======== THE INPUT

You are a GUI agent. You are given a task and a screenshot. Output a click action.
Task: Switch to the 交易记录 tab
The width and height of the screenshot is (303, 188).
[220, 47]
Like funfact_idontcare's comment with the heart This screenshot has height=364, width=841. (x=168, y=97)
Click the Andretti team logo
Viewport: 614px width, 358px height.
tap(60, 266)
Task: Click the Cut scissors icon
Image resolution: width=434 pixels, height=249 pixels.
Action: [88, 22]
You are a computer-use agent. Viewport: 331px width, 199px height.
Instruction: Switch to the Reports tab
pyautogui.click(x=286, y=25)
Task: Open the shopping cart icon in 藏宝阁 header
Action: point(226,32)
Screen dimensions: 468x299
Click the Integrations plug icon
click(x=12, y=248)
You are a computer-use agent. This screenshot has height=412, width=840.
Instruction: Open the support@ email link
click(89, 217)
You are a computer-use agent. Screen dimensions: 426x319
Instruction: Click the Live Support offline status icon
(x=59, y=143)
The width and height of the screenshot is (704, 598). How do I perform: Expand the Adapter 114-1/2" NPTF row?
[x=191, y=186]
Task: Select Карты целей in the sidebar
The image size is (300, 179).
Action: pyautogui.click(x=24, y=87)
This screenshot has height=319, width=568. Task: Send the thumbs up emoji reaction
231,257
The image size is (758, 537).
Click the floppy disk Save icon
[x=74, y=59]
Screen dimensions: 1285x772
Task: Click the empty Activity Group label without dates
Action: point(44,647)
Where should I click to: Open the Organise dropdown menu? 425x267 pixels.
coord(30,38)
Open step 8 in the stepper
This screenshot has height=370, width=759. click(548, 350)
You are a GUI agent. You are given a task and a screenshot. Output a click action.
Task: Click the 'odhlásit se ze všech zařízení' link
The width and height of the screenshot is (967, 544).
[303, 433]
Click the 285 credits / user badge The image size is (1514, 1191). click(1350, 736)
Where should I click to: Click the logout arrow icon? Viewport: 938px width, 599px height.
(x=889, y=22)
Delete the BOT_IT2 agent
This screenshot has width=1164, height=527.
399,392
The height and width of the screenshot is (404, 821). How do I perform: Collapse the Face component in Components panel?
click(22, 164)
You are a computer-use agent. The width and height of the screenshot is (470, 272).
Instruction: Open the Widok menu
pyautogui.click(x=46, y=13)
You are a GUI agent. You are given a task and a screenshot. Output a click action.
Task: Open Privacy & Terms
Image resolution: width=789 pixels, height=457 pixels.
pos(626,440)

================

An exact reproduction of the listing is required, covering every entry.

You are a GUI agent. You are given a task and a screenshot. Output a click action.
Task: Switch to the 交易记录 tab
The width and height of the screenshot is (303, 188).
[220, 47]
Like funfact_idontcare's comment with the heart This screenshot has height=364, width=841. (x=168, y=97)
Click the Andretti team logo
Viewport: 614px width, 358px height.
tap(60, 266)
Task: Click the Cut scissors icon
Image resolution: width=434 pixels, height=249 pixels.
Action: [88, 22]
You are a computer-use agent. Viewport: 331px width, 199px height.
Instruction: Switch to the Reports tab
pyautogui.click(x=286, y=25)
Task: Open the shopping cart icon in 藏宝阁 header
Action: point(226,32)
Screen dimensions: 468x299
Click the Integrations plug icon
click(x=12, y=248)
You are a computer-use agent. This screenshot has height=412, width=840.
Instruction: Open the support@ email link
click(89, 217)
You are a computer-use agent. Screen dimensions: 426x319
Instruction: Click the Live Support offline status icon
(x=59, y=143)
The width and height of the screenshot is (704, 598). How do I perform: Expand the Adapter 114-1/2" NPTF row?
[x=191, y=186]
Task: Select Карты целей in the sidebar
The image size is (300, 179).
Action: pyautogui.click(x=24, y=87)
This screenshot has height=319, width=568. Task: Send the thumbs up emoji reaction
231,257
The image size is (758, 537).
Click the floppy disk Save icon
[x=74, y=59]
Screen dimensions: 1285x772
Task: Click the empty Activity Group label without dates
Action: point(44,647)
Where should I click to: Open the Organise dropdown menu? 425x267 pixels.
coord(30,38)
Open step 8 in the stepper
This screenshot has height=370, width=759. click(548, 350)
You are a GUI agent. You are given a task and a screenshot. Output a click action.
Task: Click the 'odhlásit se ze všech zařízení' link
The width and height of the screenshot is (967, 544).
[303, 433]
Click the 285 credits / user badge The image size is (1514, 1191). click(1350, 736)
Where should I click to: Click the logout arrow icon? Viewport: 938px width, 599px height.
(x=889, y=22)
Delete the BOT_IT2 agent
This screenshot has width=1164, height=527.
399,392
The height and width of the screenshot is (404, 821). How do I perform: Collapse the Face component in Components panel?
click(22, 164)
You are a computer-use agent. The width and height of the screenshot is (470, 272).
Instruction: Open the Widok menu
pyautogui.click(x=46, y=13)
You are a GUI agent. You are given a task and a screenshot. Output a click action.
Task: Open Privacy & Terms
Image resolution: width=789 pixels, height=457 pixels.
pos(626,440)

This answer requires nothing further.